YOUR INSTRUCTIONS: Everything from the line holding "Task: Click the" through the last line of the records should be repeated word for word, and pictures should be omitted.

EXCERPTED DATA:
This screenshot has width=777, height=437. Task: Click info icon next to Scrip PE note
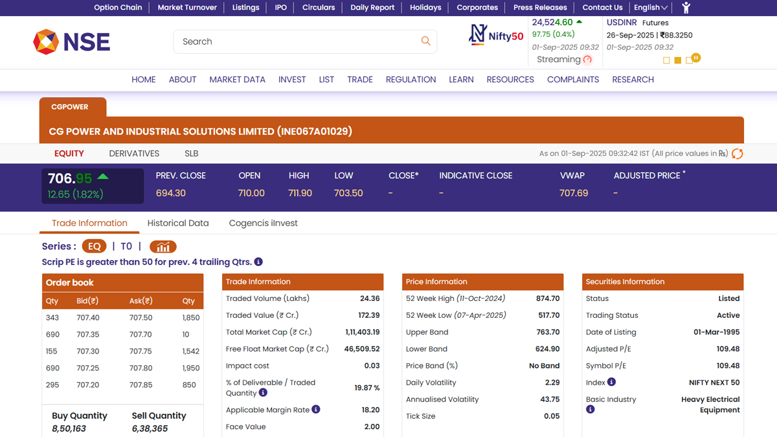pos(258,262)
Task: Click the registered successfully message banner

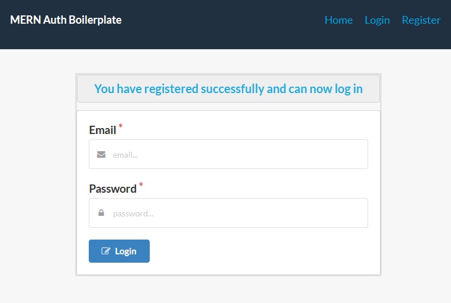Action: point(228,89)
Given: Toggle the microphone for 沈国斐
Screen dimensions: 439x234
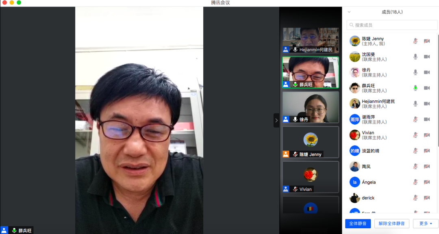Looking at the screenshot, I should pyautogui.click(x=415, y=56).
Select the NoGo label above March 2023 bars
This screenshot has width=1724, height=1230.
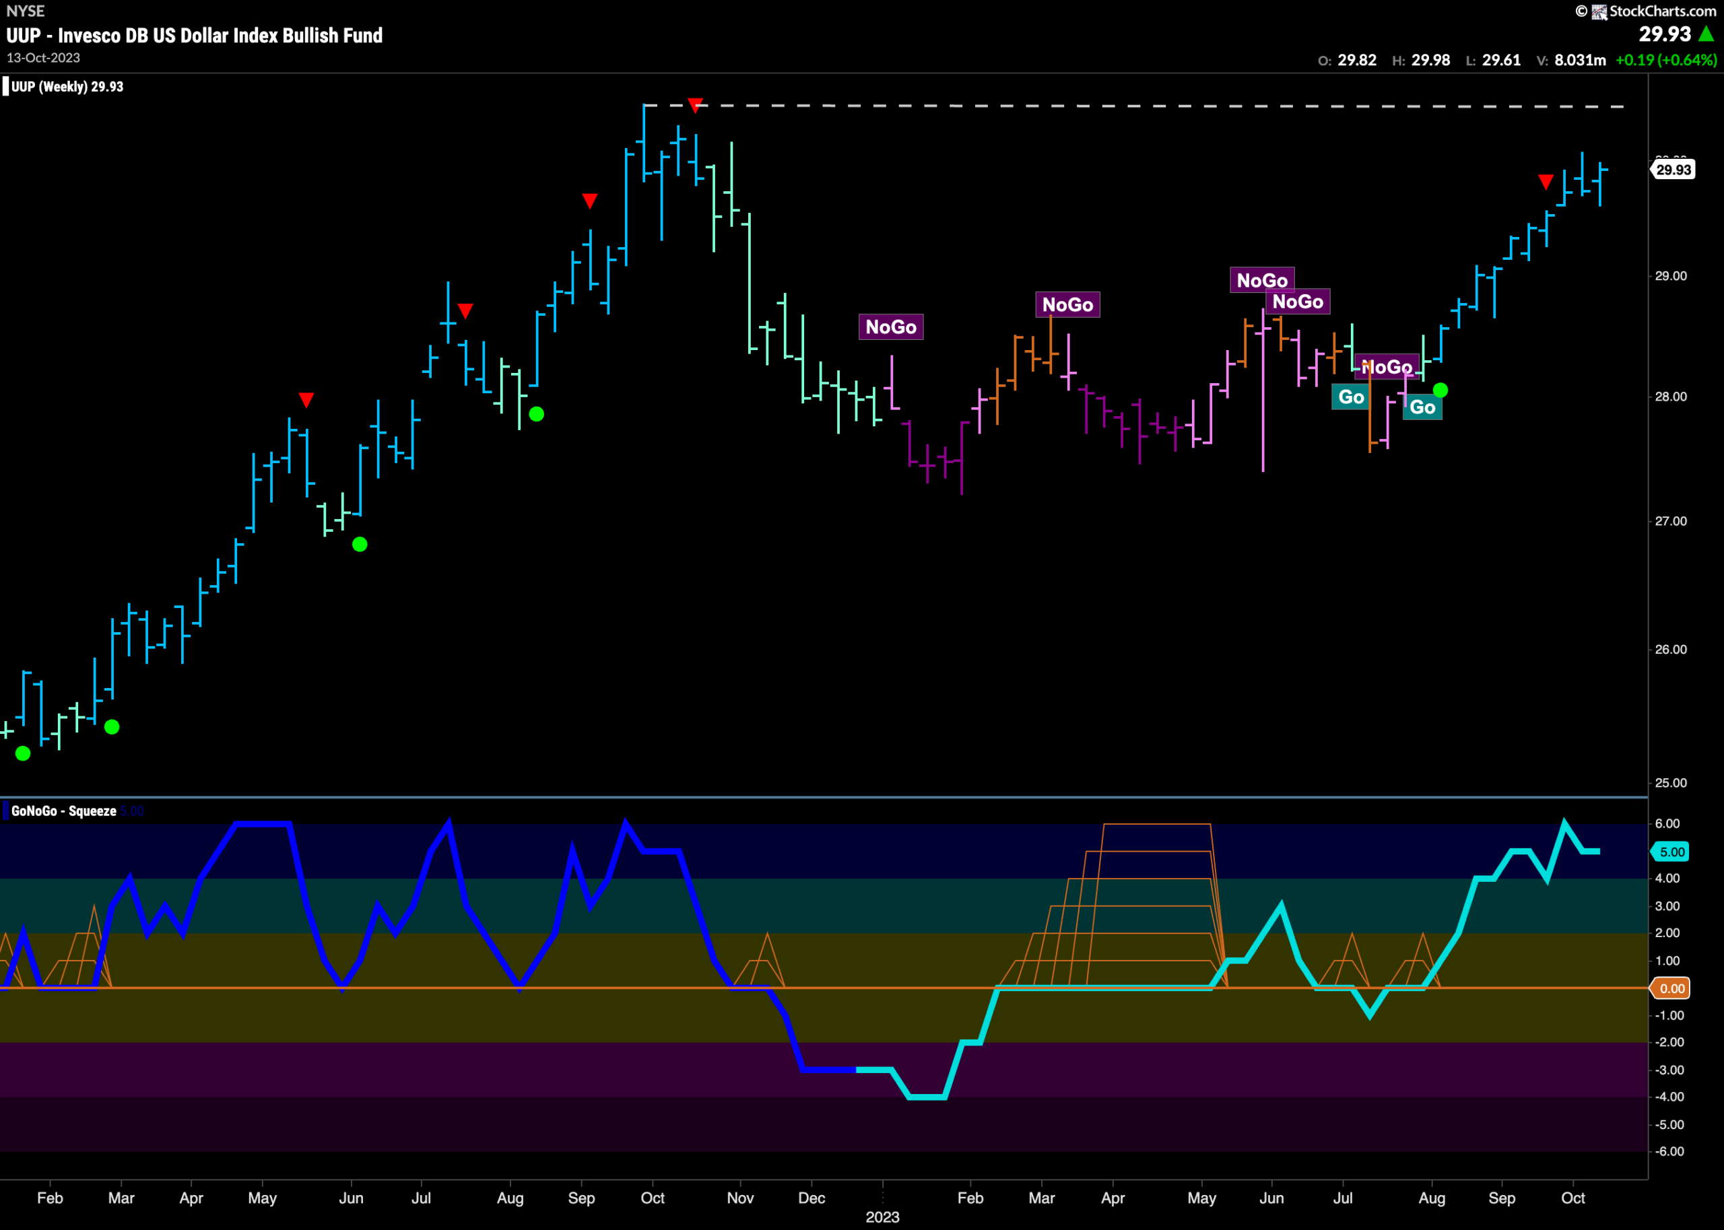pyautogui.click(x=1067, y=305)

EXPECTED ANSWER:
Task: Click the registered successfully message banner

Action: point(228,89)
Given: Toggle the microphone for 沈国斐
Screen dimensions: 439x234
Looking at the screenshot, I should pyautogui.click(x=415, y=56).
Select the NoGo label above March 2023 bars
This screenshot has width=1724, height=1230.
pyautogui.click(x=1067, y=305)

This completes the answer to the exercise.